Some people have a problem explaining away the "felt connection" they feel. I think it comes from the fact that everything is connected. Humans can put (or try to put) those feelings into words.
People have feelings. About all sorts of things. I've had women tell me they could just
feel that I was really in love with them I just couldn't admit it or they could
feel that I was thinking about them or that they could
feel that we had a connection. Those were not valid either;P
Psychics have feelings all the time and tell us about them.
People have feelings they want to feel. That doesn't mean there is any objective reality associated with them. It just means they want to feel something.
Somebody in another thread talked about how people need explanations, even incomplete ones.
I think that in ancient times people were more willing to accept anything, and some religions were strong enough to keep flawed ideas going.
Order is my reason. Though I am fine with that order being produced by four forces accidently. I just can't rule out it not being an accident.
I am guessing that you are more drawn to intention than lack of accident. If a hammer falls, it is not accident. It is doing what is required by natural processes. If life evolves it is similarly behaving according to natural processes. This requires neither intention nor god. The hammer does not intend to fall, it merely falls. Life does not intend to evolve it merely evolves.
In this context I will stipulate we are not here by accident. It is likely that life is inevitable given the right circumstances. That doesn't mean god, or light, or the universe made it so. With intention or without.

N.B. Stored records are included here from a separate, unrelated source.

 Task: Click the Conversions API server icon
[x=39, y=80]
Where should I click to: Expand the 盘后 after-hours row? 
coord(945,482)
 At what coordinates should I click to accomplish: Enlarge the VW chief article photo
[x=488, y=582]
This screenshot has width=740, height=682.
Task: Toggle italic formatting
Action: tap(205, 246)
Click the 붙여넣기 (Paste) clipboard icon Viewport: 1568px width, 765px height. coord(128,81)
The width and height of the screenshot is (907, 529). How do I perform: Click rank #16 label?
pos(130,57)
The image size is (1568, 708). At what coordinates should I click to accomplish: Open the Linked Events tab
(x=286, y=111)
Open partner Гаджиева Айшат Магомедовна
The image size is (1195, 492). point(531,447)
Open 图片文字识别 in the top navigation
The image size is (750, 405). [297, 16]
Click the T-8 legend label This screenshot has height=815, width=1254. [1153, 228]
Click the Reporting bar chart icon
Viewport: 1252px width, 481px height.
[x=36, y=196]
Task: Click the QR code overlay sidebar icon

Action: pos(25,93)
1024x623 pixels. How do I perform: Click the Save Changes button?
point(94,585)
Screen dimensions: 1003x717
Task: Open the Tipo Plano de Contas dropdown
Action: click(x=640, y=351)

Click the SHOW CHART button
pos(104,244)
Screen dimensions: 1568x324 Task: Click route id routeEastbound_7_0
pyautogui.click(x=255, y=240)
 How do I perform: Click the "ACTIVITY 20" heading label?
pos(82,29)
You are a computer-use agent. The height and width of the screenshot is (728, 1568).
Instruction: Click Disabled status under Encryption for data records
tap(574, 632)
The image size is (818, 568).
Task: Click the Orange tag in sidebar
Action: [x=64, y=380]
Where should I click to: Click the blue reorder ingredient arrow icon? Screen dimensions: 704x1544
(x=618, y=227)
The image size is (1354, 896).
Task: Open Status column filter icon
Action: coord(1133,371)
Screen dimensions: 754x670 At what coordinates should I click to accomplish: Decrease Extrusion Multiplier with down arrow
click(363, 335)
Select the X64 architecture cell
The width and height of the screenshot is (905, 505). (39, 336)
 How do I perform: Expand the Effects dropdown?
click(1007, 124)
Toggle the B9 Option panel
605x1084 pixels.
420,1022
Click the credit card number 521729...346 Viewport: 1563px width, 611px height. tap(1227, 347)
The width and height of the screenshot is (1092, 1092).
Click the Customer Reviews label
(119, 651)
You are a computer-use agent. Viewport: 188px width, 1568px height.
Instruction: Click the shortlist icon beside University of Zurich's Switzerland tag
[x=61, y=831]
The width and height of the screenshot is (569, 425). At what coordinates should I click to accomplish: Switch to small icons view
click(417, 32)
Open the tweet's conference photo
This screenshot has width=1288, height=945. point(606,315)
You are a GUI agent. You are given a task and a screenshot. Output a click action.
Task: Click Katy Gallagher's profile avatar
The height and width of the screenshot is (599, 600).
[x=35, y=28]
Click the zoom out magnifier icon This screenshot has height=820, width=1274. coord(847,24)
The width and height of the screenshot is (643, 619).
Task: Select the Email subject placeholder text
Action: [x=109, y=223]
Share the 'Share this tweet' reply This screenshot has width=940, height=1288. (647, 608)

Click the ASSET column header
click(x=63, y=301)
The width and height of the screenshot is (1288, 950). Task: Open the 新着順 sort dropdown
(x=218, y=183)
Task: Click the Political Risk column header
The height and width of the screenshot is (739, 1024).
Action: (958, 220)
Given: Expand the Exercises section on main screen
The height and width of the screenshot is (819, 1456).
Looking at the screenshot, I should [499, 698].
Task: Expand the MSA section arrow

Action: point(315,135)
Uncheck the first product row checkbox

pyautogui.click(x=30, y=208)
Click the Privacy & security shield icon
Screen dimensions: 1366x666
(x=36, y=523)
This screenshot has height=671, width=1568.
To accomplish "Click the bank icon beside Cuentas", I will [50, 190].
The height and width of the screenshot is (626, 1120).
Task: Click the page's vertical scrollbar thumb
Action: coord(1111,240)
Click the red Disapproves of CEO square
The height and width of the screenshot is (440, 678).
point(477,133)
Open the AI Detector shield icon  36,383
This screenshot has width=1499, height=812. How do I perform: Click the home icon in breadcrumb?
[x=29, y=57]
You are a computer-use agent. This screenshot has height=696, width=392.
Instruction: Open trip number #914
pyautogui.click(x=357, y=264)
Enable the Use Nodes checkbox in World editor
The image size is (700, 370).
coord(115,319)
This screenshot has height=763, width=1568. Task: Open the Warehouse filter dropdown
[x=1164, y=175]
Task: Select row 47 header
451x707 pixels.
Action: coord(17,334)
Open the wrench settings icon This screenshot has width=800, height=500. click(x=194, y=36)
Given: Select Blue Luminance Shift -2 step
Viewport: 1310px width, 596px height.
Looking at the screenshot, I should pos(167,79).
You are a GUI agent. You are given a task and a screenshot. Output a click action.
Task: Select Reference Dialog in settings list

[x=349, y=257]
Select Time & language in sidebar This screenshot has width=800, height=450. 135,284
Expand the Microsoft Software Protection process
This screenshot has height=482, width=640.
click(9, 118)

I vote creator. The image of an all-powerful, all-knowing, forever living, meddling, jealous, lesson teaching God, is a human invention and the source of a lot of trouble.
But then an explicable creator is not nearly as fun. There
could be one, absolutely agreed, but then what created
it? And then what created that? It is as easy to imagine a null creator as an infinitely recursive one. But it is more parsimonious to imagine a null creator.